Data supplied START
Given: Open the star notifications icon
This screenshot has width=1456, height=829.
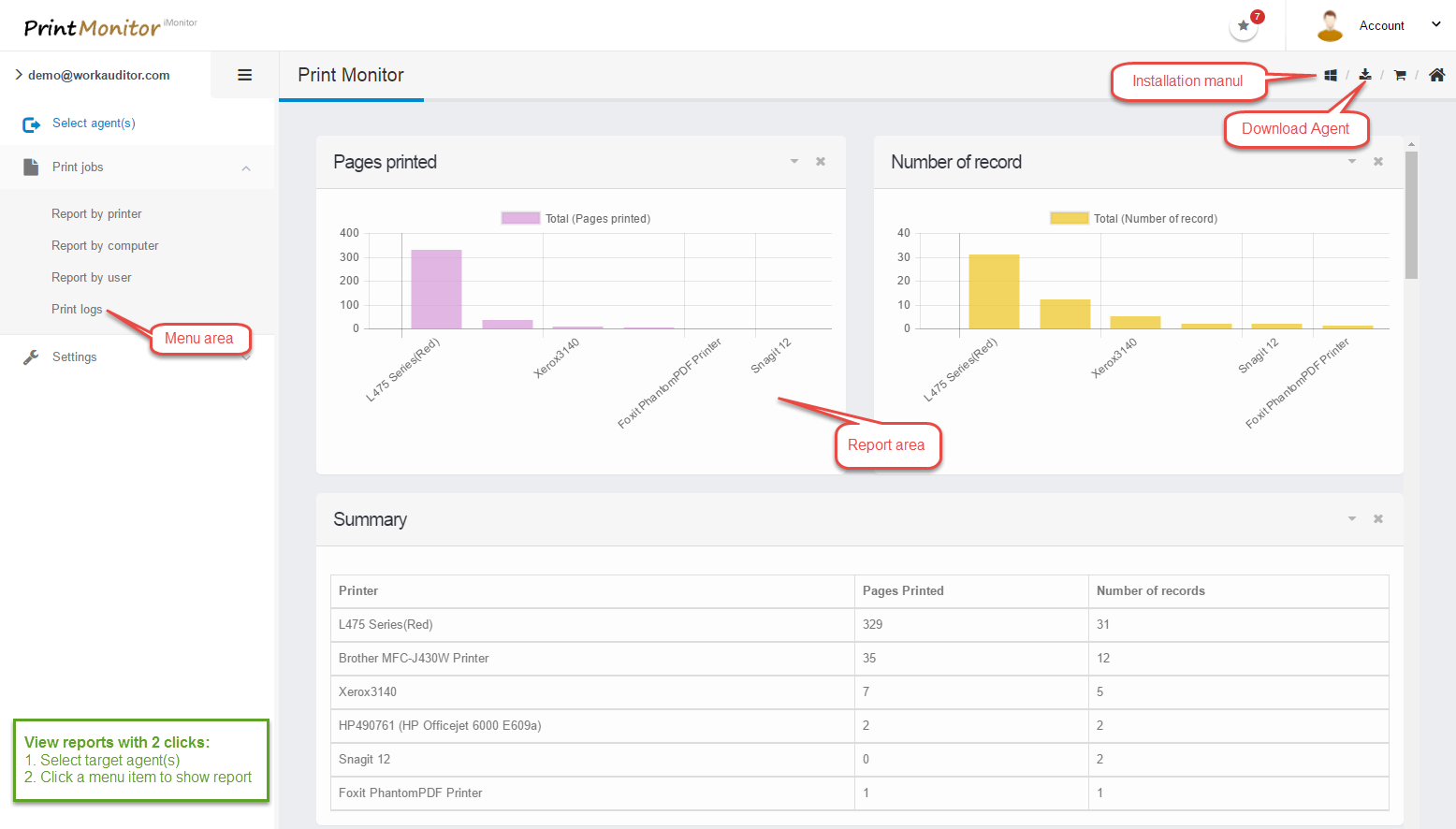Looking at the screenshot, I should point(1244,26).
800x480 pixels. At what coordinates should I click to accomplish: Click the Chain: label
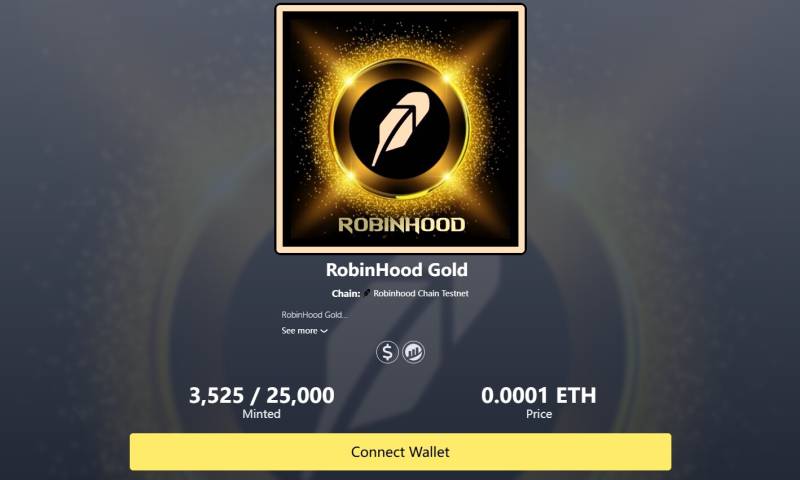tap(345, 293)
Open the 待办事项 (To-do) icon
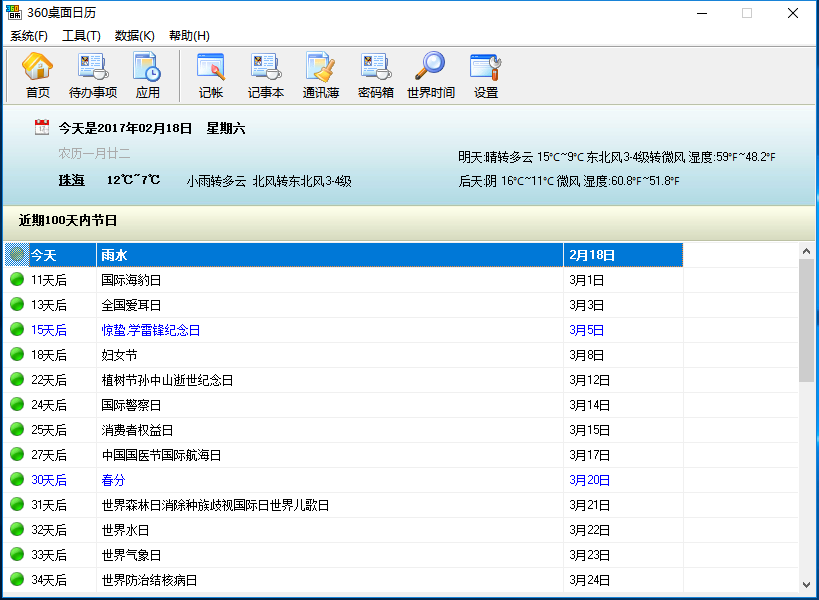The image size is (819, 600). point(93,77)
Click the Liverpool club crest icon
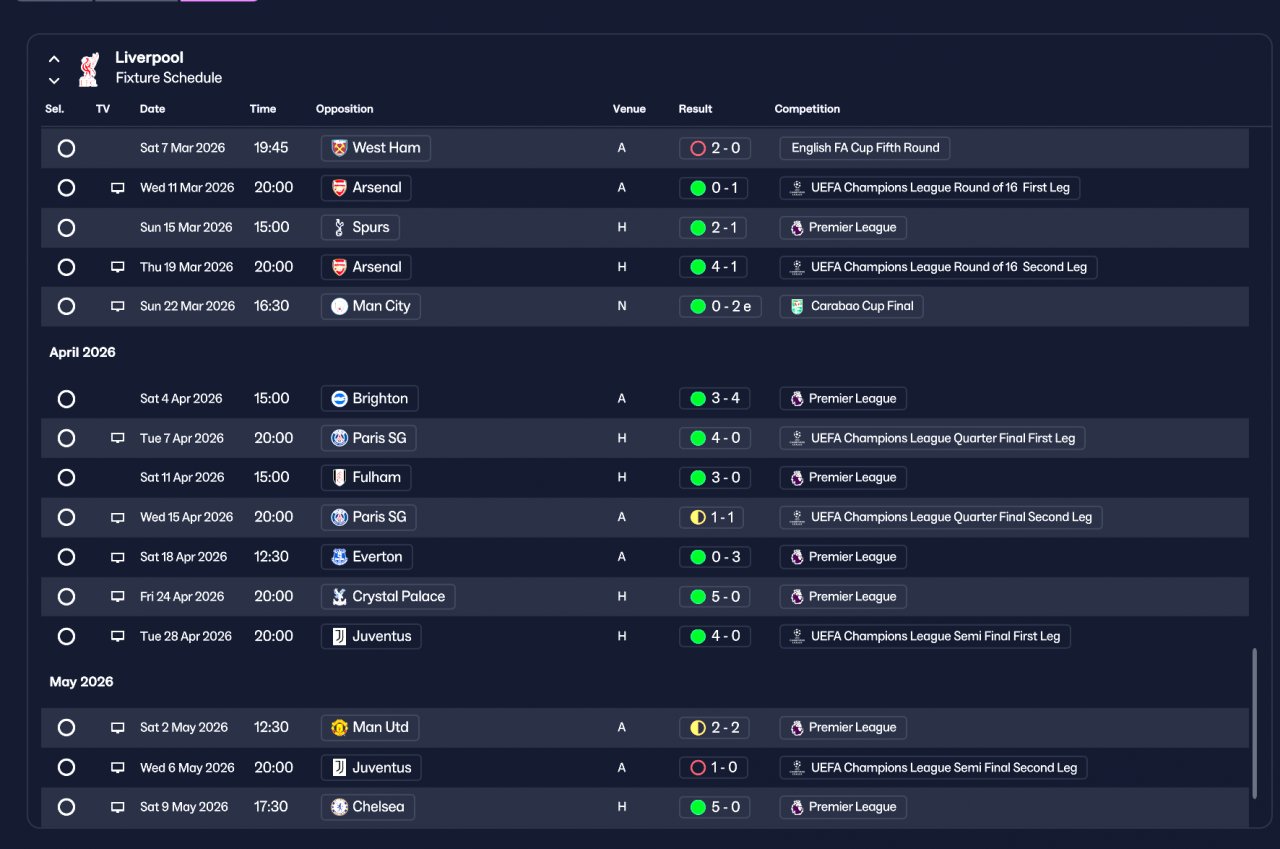1280x849 pixels. click(89, 69)
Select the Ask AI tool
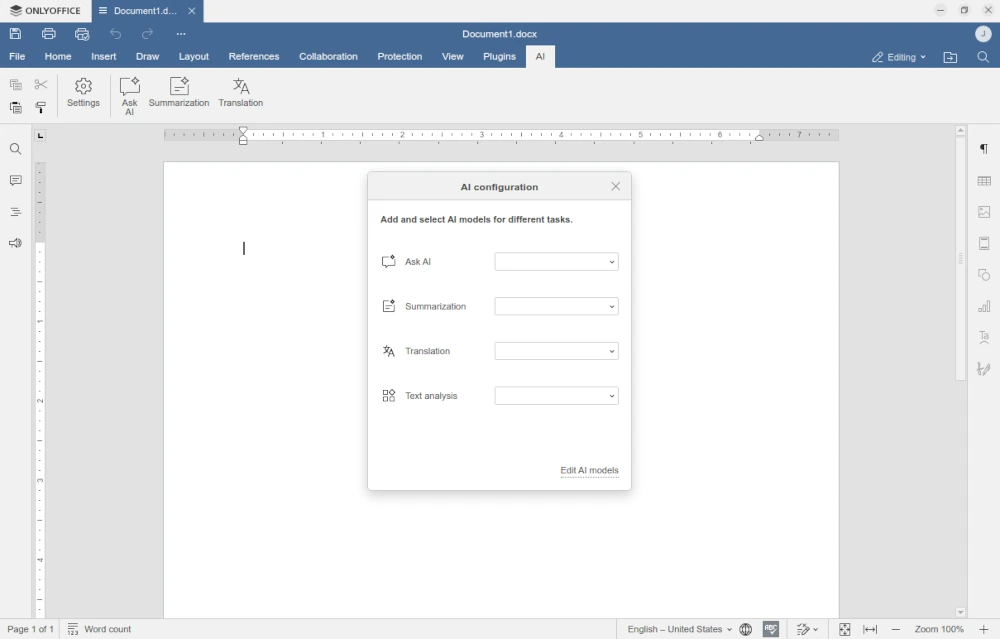 (x=129, y=93)
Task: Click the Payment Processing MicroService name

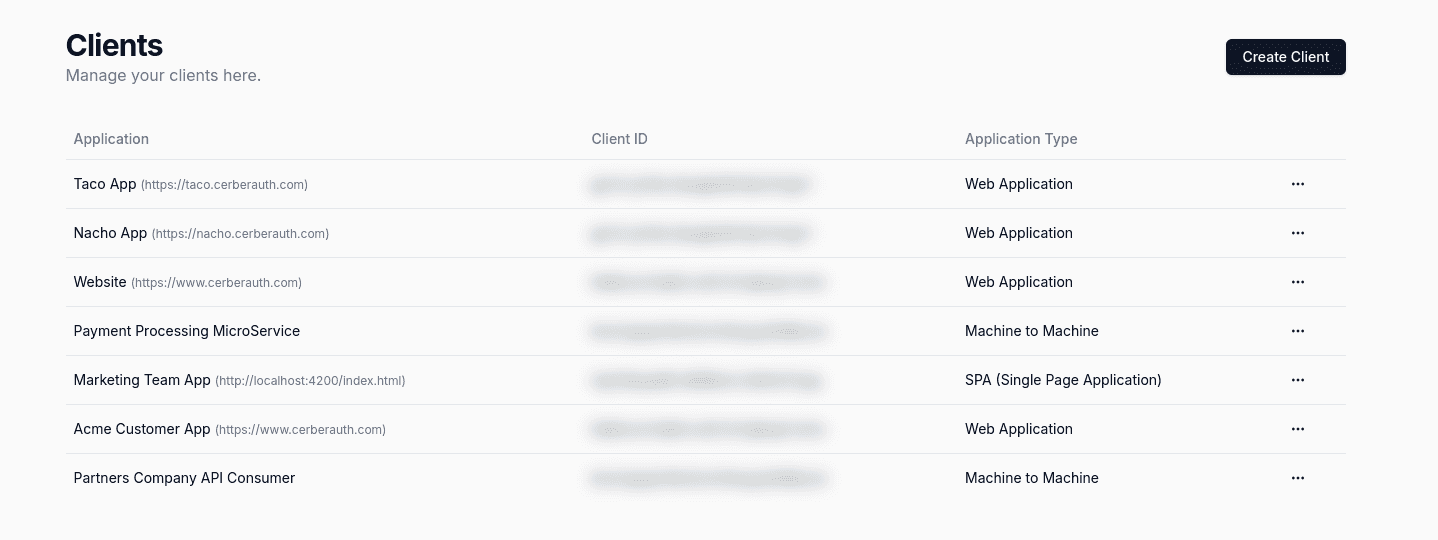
Data supplied END
• What the exercise asks
Except for the pictures, set down each line of the records exactly as it appears.

• Task solution
Given: Open the star notifications icon
This screenshot has width=1456, height=829.
Looking at the screenshot, I should point(1244,26).
800x480 pixels. At what coordinates should I click to accomplish: Click the Chain: label
tap(345, 293)
Open the 待办事项 (To-do) icon
The image size is (819, 600). point(93,77)
Click the Liverpool club crest icon
1280x849 pixels. click(89, 69)
Select the Ask AI tool
 (x=129, y=93)
Task: Click the Payment Processing MicroService name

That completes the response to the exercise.